No i takiego też nic nie twierdzę. Jak na serio wiem jaka jest jest relacja pomiędzy tymi rzeczami.. religia polega na wierze w prawdziwość pewnej doktryny religijnej.A sama wiara może też istnieć bez doktryny i bez religii.

 

w którym nie ma żadnych konfliktów wartości,....- nikt tak nie żyje.
No jeśli to mają być szczęśliwi wierzący, wypadało, by żeby konfliktów na tle religijnym nie było( nie wnikając nawet, czy wynika to z wyparcia tych konfliktów, czy z ich nieświadomości). Nie ma? Potwierdzają, że nie mają takich konfliktów, czy raczej o tym nie mówią?

 

Ogólnie współczuję, bo z takimi przekonaniami rzeczywiście można się męczyć.
Dziękuję. A jakieś konstruktywne rozwiązania mi zalecisz?

 

Co do pieniędzy - w każdej organizacji członkowie płacą składkę członkowską, a Kk jest zdaje się jedyną organizacją, gdzie ta składka jest dobrowolna.
Krk jest akurat taką organizacją, na której utrzymanie muszą łożyć nawet ludzie nie będący członkami tej organizacji...

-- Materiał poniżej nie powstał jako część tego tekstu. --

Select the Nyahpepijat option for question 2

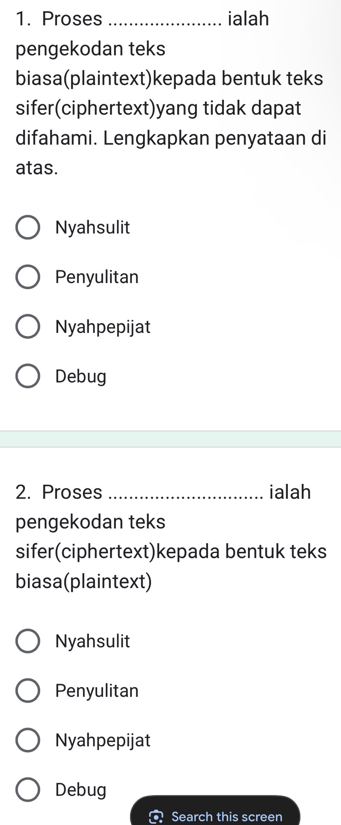point(27,740)
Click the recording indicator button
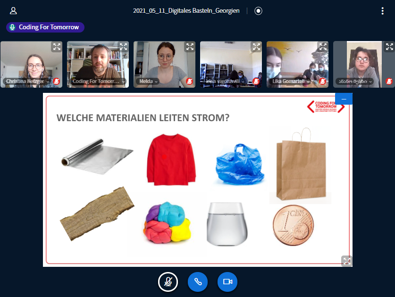Image resolution: width=395 pixels, height=297 pixels. tap(258, 11)
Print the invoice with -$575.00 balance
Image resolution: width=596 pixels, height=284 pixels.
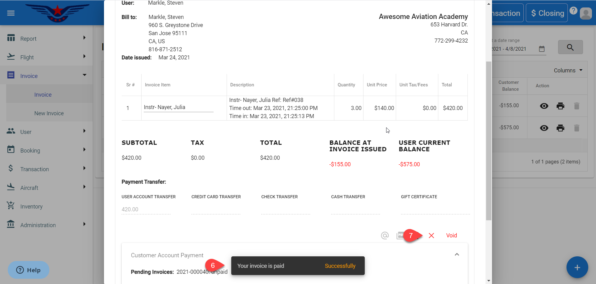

A wszystkie najgroźniejsze sekty, to takie, które tak potrafią zmanipulować ludźmi, żeby Ci płacili im "dobrowolnie", bo wszędzie tam gdzie się coś wymusza na ludziach, tam szybko wkraczają paragrafy karne i sekta się kończy, a sprawnemu guru, nie o to przecież chodzi....:P

 

Więc cieszę się, że tak mnie zmanipulował, że relacja z Bogiem stała się dla mnie radością, inspiracją i podporą w trudnych momentach.
A do czego był Ci klecha w tym potrzebny? Mam nadzieję, że chociaż mercedesa mu jeszcze nie kupiłaś z wdzięczności, ale w sumie przecież Ty to robisz dobrowolnie...to następnym razem przyjdź do mnie, zapewniam Cię, że ja też umiem nawijać proreligijnie i nie oczekuję mercedesa za to!.. bmw mi wystarczy.;)

Udostępnij tę odpowiedź


Odnośnik do odpowiedzi
Udostępnij na innych stronach

wyjaśniłam, że w Krk papież dysponuje taką władzą, mało tego wg programu Krk, jest jeszcze nieomylny w pewnych kwestiach!

 

Wyjaśniłaś? Właściwie co wyjaśniłaś? Twoje wypowiedzi niczego nie wyjaśniają. Teoretycznie papież posiada ogromną władzę nad kościołem, ale w praktyce różnie to wygląda. Szczególnie jeżeli zna się historię kościoła to już w ogóle bywa ciekawie. Władza papieska polega na uznaniu przez lokalny episkopat władzy zwierzchniej kurii papieskiej. I jest to dobrowolny wybór, zawsze można zostać jak to się po soborze mówi - w ramach polit-poprawności rzecz jasna - "braćmi odłączonymi". W praktyce historia, nawet najnowsza, kościoła pokazuje, że jeden arcybiskup może zrobić niezły rozpiernicz na poziomie kraju (może nawet i kościoła powszechnego...), ba! Nawet jeden prezbiter może narobić zamieszania w diecezji, jeśli oprze się na swoich "widzeniach".

 

Zrozum, że władza władzą, ale żadna władza nie istnieje realnie bez podporządkowania się jej.

 

Nieomylność papieża dotyczy tylko wykładni wiary, ale fundamentalnych dogmatów nie może zmienić.

 

Skończ już z tym udowadnianiem domniemanego sekciarstwa K-r-K. Oczywiście można bardzo mocno się starać się to argumentować, ale na wysokim poziomie abstrakcji i emocji, a nie faktów.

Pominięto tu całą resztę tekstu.